## Task objective
Please copy, word for word, the line that contains "The image size is (2118, 1498)." and every line after it through the end of the records, and nothing more.

## Provided information
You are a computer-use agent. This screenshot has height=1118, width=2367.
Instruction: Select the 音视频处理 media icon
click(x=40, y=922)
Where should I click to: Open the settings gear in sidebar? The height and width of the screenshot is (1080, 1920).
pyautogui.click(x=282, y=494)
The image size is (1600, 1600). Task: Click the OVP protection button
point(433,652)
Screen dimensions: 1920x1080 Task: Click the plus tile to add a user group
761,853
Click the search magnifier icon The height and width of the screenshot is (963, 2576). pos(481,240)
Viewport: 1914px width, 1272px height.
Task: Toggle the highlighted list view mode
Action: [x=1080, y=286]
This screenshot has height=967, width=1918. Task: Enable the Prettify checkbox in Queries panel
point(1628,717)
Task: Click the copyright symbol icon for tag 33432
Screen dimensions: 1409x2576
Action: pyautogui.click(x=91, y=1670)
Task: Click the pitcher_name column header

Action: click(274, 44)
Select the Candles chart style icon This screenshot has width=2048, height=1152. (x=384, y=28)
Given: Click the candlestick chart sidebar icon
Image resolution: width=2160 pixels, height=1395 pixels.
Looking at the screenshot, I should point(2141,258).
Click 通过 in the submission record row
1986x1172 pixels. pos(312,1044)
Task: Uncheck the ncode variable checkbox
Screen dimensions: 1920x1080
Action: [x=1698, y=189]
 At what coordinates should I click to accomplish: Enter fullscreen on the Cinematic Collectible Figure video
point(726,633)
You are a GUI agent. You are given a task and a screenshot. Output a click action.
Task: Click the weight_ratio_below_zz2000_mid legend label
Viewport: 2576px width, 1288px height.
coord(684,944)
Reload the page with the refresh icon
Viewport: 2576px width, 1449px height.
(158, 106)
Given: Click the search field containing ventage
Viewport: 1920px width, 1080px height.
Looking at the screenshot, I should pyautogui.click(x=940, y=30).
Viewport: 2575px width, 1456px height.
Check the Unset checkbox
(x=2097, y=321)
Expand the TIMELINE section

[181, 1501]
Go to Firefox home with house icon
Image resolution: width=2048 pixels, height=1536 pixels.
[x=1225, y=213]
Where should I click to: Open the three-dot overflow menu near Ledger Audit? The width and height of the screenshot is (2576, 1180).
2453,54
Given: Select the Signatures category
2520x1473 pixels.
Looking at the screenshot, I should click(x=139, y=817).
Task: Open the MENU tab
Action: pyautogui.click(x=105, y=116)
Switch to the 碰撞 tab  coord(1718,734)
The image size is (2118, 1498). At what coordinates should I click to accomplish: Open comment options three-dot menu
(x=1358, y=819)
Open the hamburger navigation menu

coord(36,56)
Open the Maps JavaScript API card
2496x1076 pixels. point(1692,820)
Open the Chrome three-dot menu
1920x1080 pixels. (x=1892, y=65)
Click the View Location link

## Output of the exercise
The image size is (2118, 1498). At what coordinates should I click to accomplish: Open comment options three-dot menu
(x=1358, y=819)
Open the hamburger navigation menu

coord(36,56)
Open the Maps JavaScript API card
2496x1076 pixels. point(1692,820)
Open the Chrome three-dot menu
1920x1080 pixels. (x=1892, y=65)
Click the View Location link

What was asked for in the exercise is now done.